= Frank Arneil Walker =

Scottish architectural academic and writer

Frank Arneil Walker OBE is a Scottish architectural academic and writer. He is emeritus professor of architecture of the University of Strathclyde, having retired in 2003.

==Career==
Walker was educated at Paisley Grammar School. He studied at the Glasgow School of Art and then worked in practice for around ten years.

He was a lecturer in Architecture and building science at the University of Strathclyde, and was involved in a cultural exchange programme with Czechoslovakia, taking a trip there in 1977. He retired from the university in 2003, becoming an emeritus professor.

==Author==
He has written regularly on architectural and urban history, is author of The South Clyde Estuary, and co-author of The North Clyde Estuary and Central Glasgow in the Royal Incorporation of Architects in Scotland series of handbooks on Scottish architecture.
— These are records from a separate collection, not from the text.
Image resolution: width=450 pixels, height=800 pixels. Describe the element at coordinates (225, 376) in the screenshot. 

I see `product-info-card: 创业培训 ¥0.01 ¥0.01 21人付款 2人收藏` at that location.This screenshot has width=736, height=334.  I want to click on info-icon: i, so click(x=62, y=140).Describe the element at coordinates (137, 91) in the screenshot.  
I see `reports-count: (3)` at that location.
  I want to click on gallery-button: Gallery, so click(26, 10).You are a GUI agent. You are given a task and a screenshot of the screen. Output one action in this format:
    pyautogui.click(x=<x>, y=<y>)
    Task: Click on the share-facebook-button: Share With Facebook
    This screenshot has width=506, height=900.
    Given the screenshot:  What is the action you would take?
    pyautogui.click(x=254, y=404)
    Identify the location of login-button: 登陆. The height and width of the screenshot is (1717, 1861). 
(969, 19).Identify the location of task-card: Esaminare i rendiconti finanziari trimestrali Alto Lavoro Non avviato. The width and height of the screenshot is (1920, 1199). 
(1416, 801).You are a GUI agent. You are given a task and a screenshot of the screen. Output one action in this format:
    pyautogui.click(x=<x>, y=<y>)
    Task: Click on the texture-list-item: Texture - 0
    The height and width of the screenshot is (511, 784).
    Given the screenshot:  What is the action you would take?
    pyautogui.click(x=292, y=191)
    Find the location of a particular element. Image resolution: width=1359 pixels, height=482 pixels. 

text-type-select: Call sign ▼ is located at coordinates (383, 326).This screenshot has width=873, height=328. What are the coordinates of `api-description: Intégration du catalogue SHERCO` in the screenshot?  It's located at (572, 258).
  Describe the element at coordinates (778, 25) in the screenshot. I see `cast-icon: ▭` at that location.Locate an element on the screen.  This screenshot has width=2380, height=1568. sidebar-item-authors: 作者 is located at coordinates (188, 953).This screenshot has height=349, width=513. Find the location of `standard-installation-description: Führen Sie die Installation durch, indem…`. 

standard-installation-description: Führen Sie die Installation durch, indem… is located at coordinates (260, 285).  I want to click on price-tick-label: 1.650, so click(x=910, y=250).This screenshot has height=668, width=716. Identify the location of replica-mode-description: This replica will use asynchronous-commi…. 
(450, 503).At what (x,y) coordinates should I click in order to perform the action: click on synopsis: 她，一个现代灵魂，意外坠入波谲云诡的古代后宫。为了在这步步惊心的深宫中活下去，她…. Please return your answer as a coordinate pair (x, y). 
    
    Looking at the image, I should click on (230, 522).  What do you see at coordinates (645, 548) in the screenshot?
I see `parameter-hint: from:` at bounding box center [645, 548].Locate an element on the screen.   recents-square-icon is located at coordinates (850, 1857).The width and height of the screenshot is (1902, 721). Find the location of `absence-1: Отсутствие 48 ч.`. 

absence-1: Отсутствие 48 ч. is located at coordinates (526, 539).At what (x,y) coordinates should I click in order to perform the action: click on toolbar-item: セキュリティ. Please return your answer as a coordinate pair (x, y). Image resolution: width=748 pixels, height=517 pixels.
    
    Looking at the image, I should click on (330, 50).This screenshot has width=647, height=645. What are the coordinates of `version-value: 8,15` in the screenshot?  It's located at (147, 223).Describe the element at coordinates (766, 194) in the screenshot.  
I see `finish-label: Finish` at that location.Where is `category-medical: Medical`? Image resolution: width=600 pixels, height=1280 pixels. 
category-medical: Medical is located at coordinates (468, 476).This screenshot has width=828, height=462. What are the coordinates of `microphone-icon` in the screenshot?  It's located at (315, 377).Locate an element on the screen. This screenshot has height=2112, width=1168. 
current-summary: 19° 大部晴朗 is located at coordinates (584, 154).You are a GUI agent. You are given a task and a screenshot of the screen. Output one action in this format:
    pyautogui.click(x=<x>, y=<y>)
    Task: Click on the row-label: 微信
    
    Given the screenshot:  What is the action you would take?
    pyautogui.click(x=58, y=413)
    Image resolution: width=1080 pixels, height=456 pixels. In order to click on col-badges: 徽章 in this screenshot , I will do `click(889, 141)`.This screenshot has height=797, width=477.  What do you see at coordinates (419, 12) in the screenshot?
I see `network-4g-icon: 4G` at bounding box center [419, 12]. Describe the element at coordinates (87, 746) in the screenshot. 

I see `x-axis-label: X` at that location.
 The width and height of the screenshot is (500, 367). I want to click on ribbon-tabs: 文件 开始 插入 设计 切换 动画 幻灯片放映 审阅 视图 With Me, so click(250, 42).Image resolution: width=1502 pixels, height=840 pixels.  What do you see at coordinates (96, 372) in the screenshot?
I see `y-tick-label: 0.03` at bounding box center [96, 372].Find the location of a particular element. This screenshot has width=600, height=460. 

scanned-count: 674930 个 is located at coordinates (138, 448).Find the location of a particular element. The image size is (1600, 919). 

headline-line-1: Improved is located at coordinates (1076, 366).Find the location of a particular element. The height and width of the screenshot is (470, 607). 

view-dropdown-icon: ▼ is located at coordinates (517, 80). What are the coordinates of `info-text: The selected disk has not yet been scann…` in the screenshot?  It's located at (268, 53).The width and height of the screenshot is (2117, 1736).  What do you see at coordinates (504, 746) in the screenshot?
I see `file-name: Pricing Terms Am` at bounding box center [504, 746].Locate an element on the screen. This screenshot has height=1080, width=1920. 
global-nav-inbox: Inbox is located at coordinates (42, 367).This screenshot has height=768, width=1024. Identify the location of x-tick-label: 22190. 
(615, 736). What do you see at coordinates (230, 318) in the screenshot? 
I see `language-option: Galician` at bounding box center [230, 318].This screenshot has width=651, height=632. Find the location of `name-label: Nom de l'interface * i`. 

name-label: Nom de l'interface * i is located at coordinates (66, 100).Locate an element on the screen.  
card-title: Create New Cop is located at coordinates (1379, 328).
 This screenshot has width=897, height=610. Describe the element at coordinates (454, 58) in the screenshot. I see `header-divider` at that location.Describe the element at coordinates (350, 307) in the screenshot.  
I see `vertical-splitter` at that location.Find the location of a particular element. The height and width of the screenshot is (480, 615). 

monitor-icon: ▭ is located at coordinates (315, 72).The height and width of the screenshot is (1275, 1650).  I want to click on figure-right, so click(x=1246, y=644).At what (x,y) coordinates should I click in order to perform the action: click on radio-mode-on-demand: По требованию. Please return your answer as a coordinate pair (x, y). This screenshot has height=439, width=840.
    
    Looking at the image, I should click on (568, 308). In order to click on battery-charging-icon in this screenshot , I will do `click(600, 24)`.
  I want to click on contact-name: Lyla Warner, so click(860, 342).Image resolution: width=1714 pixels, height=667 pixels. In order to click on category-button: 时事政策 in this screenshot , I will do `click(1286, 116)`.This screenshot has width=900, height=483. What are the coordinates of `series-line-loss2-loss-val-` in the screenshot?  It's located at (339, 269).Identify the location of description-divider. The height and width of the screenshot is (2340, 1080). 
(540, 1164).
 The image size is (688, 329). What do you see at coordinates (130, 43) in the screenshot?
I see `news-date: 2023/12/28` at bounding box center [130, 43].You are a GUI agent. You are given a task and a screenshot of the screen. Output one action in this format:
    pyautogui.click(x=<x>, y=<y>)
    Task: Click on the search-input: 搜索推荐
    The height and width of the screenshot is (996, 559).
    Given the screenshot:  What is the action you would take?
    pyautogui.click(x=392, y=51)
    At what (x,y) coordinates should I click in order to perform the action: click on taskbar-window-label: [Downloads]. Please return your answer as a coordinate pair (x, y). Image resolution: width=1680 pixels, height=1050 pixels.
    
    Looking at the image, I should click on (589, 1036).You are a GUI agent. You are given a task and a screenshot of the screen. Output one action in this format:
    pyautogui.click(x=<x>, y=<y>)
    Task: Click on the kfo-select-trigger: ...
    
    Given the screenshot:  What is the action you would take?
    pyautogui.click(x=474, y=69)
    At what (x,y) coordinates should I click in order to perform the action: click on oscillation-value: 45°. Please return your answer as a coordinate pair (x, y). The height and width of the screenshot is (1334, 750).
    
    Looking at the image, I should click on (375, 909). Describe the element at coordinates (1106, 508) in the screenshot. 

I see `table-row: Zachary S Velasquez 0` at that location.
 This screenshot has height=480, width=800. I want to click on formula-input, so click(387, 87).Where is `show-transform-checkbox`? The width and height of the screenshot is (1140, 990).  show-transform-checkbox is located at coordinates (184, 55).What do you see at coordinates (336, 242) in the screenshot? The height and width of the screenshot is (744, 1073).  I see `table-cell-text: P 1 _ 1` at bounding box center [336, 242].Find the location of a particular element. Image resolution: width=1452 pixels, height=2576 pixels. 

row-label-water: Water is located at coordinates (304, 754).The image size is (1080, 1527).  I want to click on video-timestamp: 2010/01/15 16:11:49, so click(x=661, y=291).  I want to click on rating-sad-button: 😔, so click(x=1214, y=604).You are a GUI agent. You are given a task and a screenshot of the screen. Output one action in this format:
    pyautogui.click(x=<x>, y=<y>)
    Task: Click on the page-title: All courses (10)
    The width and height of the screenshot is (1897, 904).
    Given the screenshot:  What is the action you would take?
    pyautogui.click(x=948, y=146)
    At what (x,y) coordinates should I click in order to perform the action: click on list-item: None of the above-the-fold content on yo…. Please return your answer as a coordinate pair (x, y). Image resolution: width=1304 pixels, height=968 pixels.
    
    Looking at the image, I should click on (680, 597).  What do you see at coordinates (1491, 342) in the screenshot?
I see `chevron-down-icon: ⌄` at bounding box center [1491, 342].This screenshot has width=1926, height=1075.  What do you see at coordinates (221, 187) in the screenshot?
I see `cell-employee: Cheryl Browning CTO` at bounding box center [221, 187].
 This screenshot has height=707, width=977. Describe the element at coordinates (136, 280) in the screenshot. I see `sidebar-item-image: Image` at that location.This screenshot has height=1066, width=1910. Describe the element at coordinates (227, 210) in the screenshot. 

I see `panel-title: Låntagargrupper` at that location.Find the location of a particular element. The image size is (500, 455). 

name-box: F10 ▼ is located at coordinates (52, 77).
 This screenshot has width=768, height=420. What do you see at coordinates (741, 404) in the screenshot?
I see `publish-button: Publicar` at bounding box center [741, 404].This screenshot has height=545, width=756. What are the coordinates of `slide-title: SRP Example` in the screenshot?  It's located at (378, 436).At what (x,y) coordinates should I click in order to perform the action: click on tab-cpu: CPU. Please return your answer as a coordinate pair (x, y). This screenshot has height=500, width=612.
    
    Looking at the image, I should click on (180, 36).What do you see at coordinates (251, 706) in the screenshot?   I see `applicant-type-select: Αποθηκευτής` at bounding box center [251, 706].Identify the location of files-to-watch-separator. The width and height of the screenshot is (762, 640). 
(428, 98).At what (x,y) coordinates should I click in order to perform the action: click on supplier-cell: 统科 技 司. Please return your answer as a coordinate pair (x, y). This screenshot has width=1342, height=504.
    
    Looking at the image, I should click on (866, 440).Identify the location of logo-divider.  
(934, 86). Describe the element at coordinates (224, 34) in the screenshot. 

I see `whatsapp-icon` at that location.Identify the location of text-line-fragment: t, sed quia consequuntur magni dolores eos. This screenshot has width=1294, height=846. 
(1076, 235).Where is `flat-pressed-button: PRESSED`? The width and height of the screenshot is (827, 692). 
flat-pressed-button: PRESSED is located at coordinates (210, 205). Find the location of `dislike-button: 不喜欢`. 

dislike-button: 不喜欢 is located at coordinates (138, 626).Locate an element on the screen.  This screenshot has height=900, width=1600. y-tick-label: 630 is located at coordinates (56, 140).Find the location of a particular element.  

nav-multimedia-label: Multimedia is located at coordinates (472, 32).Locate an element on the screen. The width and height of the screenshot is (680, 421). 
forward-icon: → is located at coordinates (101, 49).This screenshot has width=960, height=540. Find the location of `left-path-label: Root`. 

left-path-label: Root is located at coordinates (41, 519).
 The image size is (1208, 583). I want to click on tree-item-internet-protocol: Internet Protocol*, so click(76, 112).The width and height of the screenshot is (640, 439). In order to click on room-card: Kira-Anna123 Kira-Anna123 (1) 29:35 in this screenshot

He is also a contributor to the Buildings of Scotland series, having written Argyll and Bute and co-written the Stirling and Central Scotland and Lanarkshire and Renfrewshire volumes. The Argyll and Bute volume took seven years to write and was first published in 2000. Mousa to Mackintosh was published in 2023. It was shortlisted for the Research Award at the 2023 Saltire Society Literary Awards.

==Awards an honours==
Walker was made Officer of the Order of the British Empire (OBE) in the 2002 New Year Honours for services to architectural history and conservation.